------ RECORD SET
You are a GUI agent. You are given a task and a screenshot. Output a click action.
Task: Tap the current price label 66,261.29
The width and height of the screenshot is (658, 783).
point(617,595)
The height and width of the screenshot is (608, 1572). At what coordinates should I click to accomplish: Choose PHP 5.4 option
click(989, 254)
------------
(THE REQUEST):
Pull out all the rows above and reproduce them word for word, without changing a single character.

(TASK RESPONSE):
You are a GUI agent. You are given a task and a screenshot. Output a click action.
Task: Tap the current price label 66,261.29
The width and height of the screenshot is (658, 783).
point(617,595)
The height and width of the screenshot is (608, 1572). At what coordinates should I click to accomplish: Choose PHP 5.4 option
click(989, 254)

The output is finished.